> Input for this task:

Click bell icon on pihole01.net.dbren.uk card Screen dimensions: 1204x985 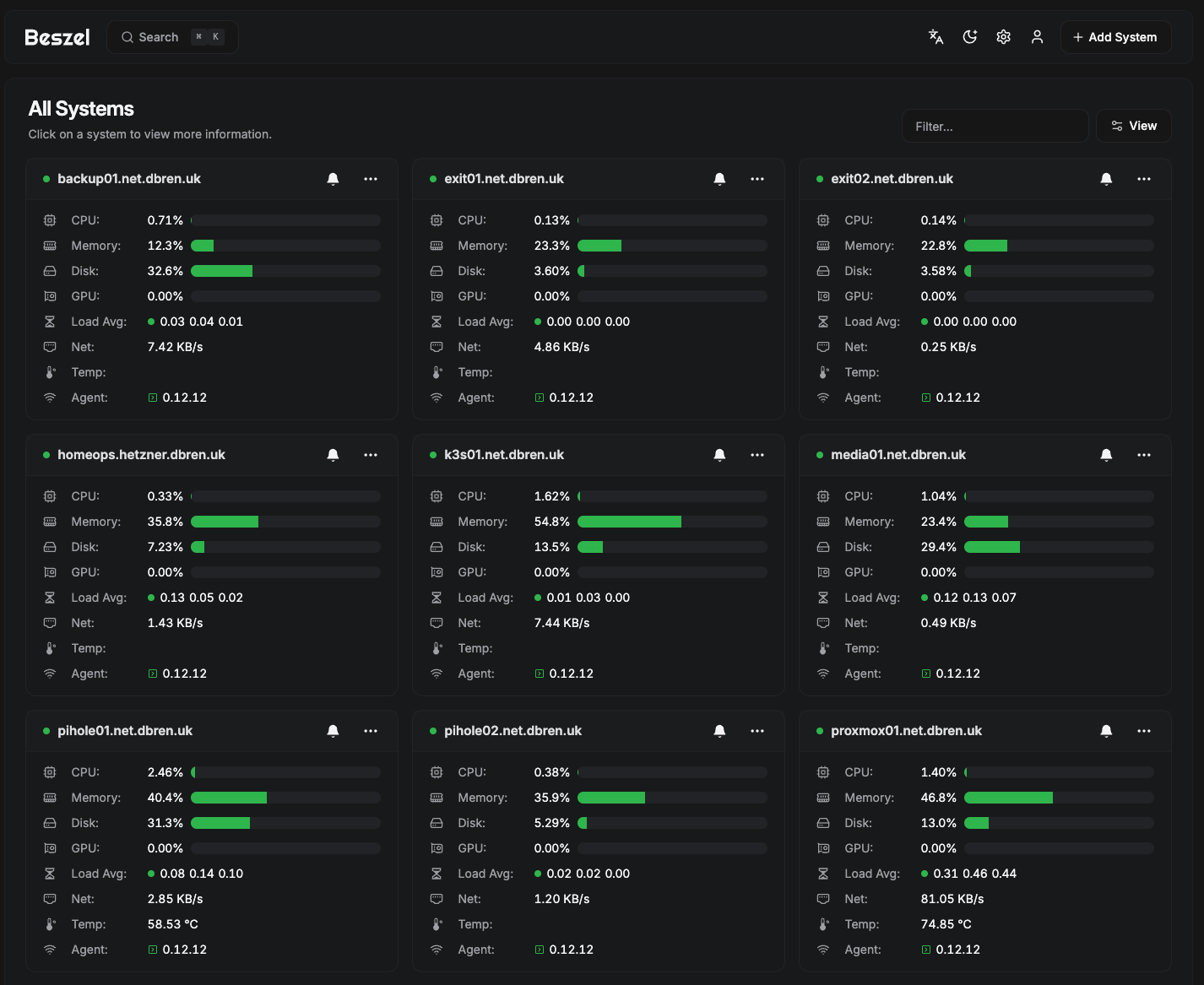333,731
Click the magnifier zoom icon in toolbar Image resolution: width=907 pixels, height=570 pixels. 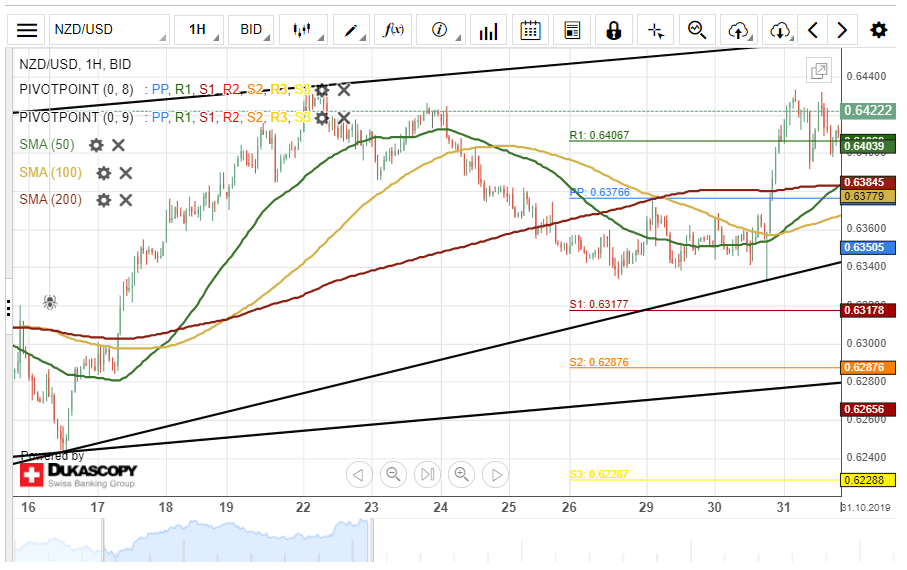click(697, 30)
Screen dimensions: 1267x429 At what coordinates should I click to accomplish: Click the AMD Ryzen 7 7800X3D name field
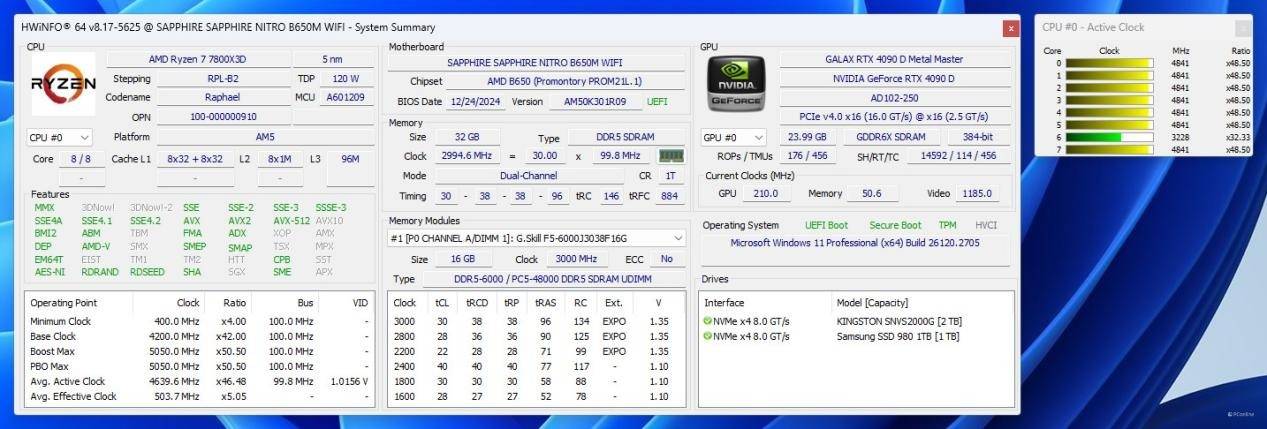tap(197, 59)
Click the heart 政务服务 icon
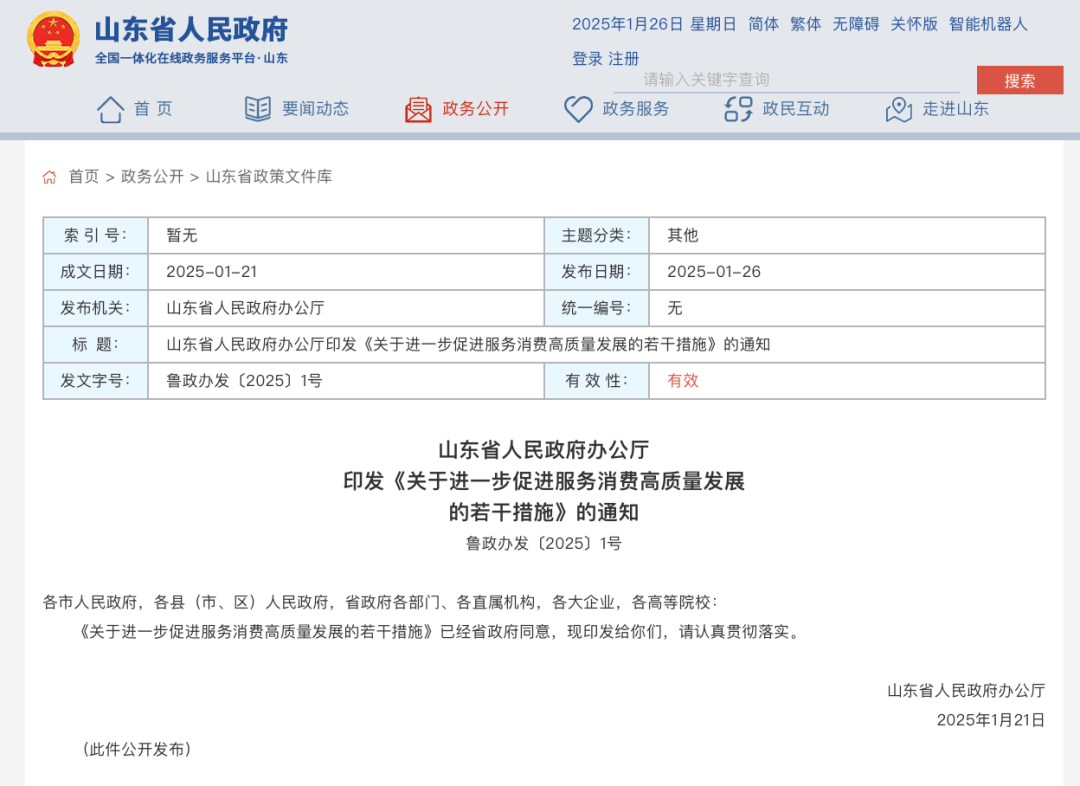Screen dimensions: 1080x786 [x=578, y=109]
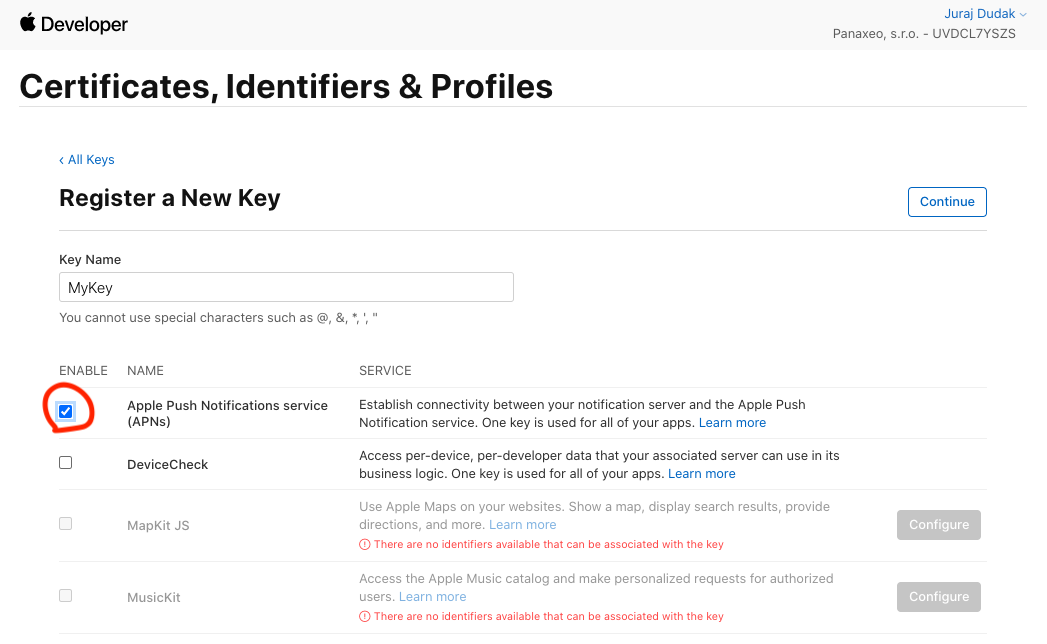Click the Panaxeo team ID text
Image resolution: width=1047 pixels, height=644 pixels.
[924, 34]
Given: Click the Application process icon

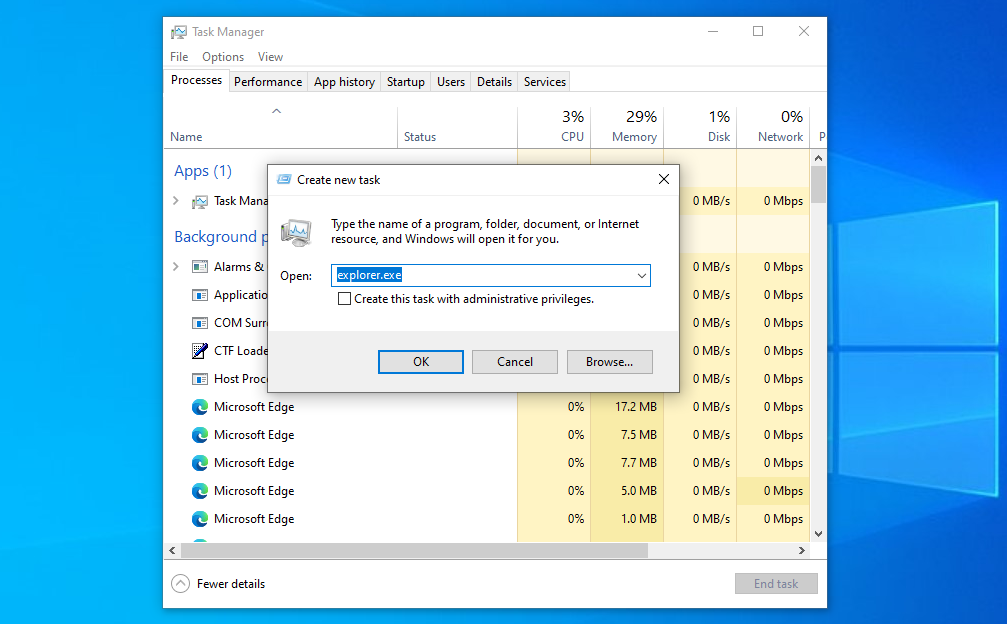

> Aim of the task: Reproduce, with the pictures omitted, exactly those lines that run from the line with "Screen dimensions: 1267x429" to the last line of the material, both ends included.

> Output for this exercise:
Screen dimensions: 1267x429 At what coordinates should I click to accomplish: Click the AMD Ryzen 7 7800X3D name field
tap(197, 59)
Click the heart 政务服务 icon
Screen dimensions: 1080x786 [x=578, y=109]
Click the Panaxeo team ID text
Image resolution: width=1047 pixels, height=644 pixels.
[924, 34]
Given: Click the Application process icon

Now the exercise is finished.